TissueStack: a new way to view your imaging data
Andrew Janke (Center for Advanced Imaging), Harald Waxenegger (Center for Advanced Imaging), Jeremy Ullmann (Center for Advanced Imaging), Graham Galloway (Center for Advanced Imaging)
This leads to the problem in multi-site studies and often in smaller projects in which no one is sure where or how to access the current version of all the data without having to download TB's of data, make a small change and then upload again. This problem is not unique to the neuroimaging field and as such we have endeavoured to make use of techniques from the very closely related field of GIS (Graphical Information Systems) in this project.

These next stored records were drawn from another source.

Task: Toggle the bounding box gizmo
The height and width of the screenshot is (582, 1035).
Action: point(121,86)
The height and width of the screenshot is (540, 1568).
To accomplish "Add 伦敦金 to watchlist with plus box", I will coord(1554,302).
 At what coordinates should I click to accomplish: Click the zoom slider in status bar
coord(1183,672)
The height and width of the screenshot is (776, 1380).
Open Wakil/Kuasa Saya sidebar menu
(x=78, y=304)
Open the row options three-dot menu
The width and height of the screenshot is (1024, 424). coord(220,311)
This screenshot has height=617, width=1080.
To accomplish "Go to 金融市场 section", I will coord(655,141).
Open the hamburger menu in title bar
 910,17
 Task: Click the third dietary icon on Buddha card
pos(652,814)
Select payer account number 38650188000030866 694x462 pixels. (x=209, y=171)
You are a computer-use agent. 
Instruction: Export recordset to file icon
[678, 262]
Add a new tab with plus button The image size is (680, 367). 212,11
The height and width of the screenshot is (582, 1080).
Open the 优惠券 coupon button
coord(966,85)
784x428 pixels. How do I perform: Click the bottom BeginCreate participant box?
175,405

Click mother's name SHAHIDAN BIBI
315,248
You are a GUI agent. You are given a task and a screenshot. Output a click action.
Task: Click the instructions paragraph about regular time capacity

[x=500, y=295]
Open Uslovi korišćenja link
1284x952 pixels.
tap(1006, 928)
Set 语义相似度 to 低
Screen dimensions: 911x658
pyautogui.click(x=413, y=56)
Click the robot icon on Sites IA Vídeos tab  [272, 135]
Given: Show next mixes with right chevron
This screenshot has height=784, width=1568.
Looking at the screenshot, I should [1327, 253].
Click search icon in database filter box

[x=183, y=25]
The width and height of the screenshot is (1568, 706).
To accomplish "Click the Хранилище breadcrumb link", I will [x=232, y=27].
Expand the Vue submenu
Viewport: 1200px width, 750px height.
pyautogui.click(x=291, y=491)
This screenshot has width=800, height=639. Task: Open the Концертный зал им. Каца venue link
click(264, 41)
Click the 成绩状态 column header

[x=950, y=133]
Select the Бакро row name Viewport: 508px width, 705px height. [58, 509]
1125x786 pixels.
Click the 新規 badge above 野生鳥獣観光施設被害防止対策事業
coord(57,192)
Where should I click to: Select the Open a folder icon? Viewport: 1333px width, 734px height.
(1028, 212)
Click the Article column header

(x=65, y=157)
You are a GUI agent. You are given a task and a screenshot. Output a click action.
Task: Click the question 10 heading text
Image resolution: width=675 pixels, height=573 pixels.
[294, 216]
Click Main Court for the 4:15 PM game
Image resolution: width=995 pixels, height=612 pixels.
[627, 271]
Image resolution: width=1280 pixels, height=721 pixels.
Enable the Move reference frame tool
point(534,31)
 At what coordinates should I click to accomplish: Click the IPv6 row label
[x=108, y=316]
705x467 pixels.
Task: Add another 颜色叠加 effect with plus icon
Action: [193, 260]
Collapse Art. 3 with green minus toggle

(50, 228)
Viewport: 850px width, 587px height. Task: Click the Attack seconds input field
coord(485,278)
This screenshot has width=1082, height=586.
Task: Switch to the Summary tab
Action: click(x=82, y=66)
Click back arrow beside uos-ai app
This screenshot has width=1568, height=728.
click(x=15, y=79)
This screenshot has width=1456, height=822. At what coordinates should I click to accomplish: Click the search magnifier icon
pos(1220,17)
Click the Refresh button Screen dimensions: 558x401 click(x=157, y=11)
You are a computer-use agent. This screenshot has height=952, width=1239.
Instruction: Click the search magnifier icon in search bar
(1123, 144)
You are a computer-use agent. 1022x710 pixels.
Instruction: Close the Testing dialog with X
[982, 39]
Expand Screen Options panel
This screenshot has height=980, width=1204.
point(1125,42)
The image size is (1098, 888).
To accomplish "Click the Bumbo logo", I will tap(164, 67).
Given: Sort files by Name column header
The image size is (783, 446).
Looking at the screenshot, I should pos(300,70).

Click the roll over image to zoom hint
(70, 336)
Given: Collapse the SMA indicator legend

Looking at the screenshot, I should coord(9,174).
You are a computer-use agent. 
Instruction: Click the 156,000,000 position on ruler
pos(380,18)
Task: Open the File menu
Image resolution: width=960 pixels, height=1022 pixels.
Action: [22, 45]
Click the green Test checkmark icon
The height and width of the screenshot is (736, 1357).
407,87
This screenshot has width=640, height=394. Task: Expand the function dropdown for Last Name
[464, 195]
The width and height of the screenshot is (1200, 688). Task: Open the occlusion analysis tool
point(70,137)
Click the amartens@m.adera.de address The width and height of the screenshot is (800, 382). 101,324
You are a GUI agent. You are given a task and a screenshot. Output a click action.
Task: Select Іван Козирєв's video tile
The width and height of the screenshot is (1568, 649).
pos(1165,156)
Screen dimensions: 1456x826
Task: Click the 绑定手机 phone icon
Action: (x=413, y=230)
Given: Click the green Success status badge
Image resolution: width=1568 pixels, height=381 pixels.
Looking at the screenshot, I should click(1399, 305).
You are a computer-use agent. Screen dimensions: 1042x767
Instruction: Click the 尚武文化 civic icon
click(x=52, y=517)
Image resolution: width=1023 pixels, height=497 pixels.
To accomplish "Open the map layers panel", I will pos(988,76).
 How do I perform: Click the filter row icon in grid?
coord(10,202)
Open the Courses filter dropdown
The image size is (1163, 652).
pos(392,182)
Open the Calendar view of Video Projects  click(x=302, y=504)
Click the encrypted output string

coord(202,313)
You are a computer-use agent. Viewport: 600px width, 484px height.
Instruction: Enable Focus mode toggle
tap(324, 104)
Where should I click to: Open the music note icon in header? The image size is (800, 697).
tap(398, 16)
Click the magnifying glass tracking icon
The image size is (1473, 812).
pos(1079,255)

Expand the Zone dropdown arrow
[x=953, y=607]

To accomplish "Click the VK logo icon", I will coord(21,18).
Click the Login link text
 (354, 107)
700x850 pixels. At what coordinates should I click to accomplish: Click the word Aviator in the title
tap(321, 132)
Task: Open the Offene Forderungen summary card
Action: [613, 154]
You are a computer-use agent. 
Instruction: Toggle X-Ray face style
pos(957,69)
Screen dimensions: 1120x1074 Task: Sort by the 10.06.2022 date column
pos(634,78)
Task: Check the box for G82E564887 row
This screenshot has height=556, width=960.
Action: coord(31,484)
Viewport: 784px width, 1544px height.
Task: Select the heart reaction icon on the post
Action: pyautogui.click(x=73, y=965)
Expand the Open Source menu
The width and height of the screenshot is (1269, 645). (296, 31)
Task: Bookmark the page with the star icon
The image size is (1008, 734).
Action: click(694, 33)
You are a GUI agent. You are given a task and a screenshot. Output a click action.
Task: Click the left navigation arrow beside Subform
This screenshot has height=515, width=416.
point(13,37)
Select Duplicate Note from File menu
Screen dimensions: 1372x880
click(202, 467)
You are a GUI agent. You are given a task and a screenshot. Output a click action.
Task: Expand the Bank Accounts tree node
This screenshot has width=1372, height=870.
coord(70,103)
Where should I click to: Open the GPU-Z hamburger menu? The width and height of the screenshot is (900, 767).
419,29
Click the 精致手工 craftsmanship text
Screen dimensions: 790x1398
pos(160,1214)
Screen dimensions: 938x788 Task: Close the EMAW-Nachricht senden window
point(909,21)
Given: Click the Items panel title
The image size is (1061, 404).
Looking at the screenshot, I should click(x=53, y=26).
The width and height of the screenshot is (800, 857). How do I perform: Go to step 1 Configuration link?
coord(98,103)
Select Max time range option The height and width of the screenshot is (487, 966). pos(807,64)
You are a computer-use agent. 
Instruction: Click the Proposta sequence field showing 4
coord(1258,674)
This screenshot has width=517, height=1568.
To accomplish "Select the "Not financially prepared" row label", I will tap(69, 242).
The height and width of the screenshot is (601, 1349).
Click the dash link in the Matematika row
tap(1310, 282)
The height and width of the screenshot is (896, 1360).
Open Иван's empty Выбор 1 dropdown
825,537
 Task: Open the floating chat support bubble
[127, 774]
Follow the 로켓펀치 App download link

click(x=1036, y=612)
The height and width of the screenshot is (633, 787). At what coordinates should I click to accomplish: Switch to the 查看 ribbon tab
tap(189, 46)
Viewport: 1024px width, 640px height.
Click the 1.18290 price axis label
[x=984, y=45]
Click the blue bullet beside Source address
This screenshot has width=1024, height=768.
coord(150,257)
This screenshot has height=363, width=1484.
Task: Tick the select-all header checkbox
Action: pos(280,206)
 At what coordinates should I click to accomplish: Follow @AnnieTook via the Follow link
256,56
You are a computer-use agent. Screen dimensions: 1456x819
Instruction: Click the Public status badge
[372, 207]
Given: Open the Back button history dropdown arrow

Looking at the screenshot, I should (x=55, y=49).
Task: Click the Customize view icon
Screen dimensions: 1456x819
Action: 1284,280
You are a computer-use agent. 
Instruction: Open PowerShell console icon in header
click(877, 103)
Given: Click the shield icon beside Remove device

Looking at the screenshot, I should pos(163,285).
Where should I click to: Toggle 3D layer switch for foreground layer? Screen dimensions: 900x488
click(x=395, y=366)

There has been some work done in this area, most notably with the web interfaces of the Allen Brain atlas and CATMAID. Both of these however are primarilly written for the viewing of multiple 2D images, typically of histology.
TissueStack is an Open Source project that is currently available on GitHub (http://github.com/NIF-au/TissueStack) and at the time of this abstract is in alpha release phase for comment. Its purpose is to allow researchers to view multi-TB imaging datasets online vai an interface style that most people are familiar with (online mapping) at reasonable speed. The application uses HTML5 Canvas elements and thus will work equally well on mobile devices (tablets, phones, etc). The current proof of concept can be viewed at http://www.imaging.org.au/tissuestack and is displaying a 850MB 30um c57/bl mouse model.
The application generates multi-scale tiled images from an input dataset in order to optimise viewing speed for a given network connection. Data input formats currently include MINC, NiFTI and OpenSlide formats. Future versions of the application will allow the federation of data from multiple sites and the overlay of pre-aligned muti-modality data such Histology and MRI.
Acknowlegements: This project is supported by the Australian National Data Service (ANDS). ANDS is supported by the Australian Government through the National Collaborative Research Infrastructure Strategy Program and the Education Investment Fund (EIF) Super Science Initiative.